Vivir en familia es aprender a escuchar y aprender a hablar. Es acompañarse, respetarse, saber que cada uno cuenta con el otro, es cuidarse mutuamente y crecer cada día. Es también aprender a resolver los conflictos sin dañarse y sin dañar a otro.
La vida en familia es entender que el hogar es el lugar de los consensos y las diferencias; es aprender en la cotidianidad a respetar los gustos y los estilos de cada miembro. Es aprender a acariciarse, a decir no, a decir sí, a relevarse en las funciones. Es establecer sanos hábitos para lograr una vida día a día más armónica. Es convertir el hogar en un lugar sagrado, fuente de crecimiento espiritual permanente. Es establecer proyectos individuales de vida y proyectos colectivos sanos, que faciliten construir y reconstruir la felicidad y la plenitud de sus miembros.
Es, además, crear ambientes para todos sus miembros: un espacio para los niños, para los adolescentes, los adultos y los ancianos, sin excluir a nadie, respetando los derechos y las responsabilidades o deberes que cada uno tenga para sí mismo y para el resto. Es aprender que existe ese otro, que saluda, que mira y que al mirar cada día va construyendo a todos los miembros dentro de una fina, mágica y maravillosa red. Es saberse amado en un lugar seguro. Es aprender a buscar ayuda cuando la situación se torna difícil. Es saber que cada miembro crece y que crecer es una alegría que duele, y que el sistema puede proporcionar un bálsamo para cada dolor.

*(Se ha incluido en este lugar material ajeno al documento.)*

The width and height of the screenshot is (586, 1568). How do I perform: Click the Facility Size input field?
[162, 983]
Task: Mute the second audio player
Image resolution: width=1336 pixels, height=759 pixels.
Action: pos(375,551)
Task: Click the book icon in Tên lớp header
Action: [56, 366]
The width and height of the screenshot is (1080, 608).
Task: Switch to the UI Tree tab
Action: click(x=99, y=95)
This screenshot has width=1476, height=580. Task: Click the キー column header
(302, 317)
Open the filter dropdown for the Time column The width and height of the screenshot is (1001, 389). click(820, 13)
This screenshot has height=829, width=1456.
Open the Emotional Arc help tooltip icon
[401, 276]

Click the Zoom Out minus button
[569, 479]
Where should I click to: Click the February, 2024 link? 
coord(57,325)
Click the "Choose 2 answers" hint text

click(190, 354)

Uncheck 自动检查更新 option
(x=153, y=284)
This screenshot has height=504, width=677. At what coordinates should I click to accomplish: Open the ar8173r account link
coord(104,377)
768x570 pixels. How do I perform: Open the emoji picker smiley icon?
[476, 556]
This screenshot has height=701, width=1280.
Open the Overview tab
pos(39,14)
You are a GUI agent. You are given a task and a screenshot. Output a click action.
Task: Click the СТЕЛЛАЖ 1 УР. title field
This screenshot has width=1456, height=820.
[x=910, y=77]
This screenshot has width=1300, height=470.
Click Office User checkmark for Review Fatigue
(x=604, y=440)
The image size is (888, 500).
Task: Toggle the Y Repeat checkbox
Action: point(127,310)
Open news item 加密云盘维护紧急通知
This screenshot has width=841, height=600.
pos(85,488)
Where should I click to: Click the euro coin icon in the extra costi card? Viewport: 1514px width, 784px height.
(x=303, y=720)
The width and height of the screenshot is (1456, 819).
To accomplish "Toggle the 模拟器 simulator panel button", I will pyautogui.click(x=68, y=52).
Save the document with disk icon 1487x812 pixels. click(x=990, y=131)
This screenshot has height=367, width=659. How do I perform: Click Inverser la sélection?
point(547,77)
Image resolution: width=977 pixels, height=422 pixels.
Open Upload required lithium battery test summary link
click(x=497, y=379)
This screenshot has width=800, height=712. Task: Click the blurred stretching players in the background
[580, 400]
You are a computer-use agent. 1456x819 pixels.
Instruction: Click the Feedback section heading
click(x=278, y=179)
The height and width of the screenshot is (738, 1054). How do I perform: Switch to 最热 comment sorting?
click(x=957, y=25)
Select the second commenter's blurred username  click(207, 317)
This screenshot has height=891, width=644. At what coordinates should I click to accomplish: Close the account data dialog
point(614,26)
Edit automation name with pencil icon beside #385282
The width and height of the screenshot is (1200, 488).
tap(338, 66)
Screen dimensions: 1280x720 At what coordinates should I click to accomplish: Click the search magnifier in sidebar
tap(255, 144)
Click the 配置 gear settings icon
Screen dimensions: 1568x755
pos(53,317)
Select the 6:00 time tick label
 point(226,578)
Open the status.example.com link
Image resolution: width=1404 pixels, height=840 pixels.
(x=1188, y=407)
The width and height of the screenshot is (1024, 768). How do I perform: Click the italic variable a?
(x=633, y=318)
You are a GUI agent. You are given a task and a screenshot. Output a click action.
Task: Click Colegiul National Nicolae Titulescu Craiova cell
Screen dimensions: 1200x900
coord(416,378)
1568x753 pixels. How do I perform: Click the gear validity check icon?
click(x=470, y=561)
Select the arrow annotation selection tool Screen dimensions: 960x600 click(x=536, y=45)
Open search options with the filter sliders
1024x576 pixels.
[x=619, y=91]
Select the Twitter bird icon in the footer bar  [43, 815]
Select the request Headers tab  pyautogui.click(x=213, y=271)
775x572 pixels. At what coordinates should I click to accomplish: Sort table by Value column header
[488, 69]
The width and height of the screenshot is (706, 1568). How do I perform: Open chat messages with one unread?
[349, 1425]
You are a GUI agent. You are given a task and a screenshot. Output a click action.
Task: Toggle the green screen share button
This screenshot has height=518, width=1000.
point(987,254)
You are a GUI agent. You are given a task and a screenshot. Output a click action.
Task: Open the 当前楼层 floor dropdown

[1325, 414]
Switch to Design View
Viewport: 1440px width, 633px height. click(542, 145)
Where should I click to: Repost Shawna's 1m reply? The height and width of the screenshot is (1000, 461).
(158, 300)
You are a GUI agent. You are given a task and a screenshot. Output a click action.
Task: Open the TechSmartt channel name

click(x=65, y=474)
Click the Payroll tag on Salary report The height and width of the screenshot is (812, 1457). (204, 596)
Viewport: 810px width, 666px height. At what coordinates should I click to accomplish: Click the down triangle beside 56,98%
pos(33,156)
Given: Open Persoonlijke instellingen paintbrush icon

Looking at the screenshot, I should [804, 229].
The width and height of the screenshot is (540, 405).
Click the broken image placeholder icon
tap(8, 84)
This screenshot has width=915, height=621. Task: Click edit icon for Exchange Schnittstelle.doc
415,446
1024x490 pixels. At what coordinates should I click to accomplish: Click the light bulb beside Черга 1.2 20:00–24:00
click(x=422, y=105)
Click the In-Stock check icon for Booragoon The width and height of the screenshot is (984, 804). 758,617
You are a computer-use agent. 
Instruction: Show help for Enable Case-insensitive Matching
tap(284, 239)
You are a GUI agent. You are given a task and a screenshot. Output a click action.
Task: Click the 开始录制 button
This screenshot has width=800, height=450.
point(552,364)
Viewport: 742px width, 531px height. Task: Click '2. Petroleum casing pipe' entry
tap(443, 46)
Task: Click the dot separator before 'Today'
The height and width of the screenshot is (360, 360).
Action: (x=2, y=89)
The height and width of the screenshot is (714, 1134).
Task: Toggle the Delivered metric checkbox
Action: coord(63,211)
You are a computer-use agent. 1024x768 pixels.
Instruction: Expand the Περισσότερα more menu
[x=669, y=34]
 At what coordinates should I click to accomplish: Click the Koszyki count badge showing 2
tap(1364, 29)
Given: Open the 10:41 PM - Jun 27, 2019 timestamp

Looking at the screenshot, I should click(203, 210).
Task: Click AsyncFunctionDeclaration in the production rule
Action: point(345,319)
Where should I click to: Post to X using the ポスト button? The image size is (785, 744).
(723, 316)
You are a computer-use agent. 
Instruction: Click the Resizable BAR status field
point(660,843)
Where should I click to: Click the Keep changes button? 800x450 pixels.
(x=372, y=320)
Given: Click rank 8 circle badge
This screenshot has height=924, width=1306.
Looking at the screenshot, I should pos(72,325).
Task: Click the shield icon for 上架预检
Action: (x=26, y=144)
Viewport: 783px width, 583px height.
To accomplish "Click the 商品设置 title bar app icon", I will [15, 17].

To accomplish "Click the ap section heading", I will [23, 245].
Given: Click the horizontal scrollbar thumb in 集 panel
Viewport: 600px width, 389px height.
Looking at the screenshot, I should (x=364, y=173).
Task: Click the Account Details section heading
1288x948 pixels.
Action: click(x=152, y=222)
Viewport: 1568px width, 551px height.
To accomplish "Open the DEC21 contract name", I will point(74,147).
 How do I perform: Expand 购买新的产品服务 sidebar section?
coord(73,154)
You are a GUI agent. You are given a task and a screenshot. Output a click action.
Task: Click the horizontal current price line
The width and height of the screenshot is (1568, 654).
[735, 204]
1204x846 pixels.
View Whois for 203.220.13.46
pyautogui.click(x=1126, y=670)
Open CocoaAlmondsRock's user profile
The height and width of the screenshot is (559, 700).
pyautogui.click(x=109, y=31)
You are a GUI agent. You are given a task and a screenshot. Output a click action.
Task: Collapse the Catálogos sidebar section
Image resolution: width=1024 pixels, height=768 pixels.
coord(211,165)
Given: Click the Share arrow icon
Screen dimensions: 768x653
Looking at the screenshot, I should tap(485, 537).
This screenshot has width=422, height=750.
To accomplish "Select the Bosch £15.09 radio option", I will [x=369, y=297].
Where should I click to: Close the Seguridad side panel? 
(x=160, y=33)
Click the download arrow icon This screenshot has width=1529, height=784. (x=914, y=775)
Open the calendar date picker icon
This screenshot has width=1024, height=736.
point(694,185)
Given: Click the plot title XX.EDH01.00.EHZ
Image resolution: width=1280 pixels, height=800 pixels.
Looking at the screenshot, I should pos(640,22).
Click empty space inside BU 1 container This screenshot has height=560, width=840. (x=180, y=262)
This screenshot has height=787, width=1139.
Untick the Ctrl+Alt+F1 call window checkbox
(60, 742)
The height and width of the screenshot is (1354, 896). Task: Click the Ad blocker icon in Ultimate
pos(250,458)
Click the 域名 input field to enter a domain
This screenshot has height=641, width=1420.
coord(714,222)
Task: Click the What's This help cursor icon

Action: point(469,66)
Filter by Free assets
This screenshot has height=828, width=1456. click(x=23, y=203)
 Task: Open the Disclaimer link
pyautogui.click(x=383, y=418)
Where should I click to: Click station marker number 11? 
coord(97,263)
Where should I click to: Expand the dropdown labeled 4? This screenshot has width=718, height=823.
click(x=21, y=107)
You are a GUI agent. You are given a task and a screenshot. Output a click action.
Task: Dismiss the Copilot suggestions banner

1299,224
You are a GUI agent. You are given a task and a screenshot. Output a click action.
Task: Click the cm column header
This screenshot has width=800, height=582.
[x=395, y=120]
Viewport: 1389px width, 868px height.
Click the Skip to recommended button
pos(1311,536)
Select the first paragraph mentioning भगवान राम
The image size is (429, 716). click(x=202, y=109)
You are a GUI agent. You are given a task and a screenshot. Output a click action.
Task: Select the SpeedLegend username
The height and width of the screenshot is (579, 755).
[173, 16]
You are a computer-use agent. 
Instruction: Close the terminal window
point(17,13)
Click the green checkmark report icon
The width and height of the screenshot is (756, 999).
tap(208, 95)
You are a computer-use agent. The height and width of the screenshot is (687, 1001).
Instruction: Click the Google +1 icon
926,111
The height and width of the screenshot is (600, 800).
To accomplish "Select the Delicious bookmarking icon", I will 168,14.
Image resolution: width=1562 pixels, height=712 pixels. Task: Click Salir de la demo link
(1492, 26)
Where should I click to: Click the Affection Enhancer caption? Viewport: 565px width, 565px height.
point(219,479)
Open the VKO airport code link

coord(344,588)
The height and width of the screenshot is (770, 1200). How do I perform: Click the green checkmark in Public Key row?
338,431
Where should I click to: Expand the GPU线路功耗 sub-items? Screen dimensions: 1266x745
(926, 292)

La vida familiar es darle la bienvenida a los que nacen, despedir a los abuelos, homenajear a todos, estableciendo rituales de celebración ante las pérdidas y las ganancias, ante los cambios más sencillos, desde la caída del primer diente de leche con la ayuda del Ratoncito Pérez, hasta la celebración del matrimonio de un hijo con una bella y sentida ceremonia.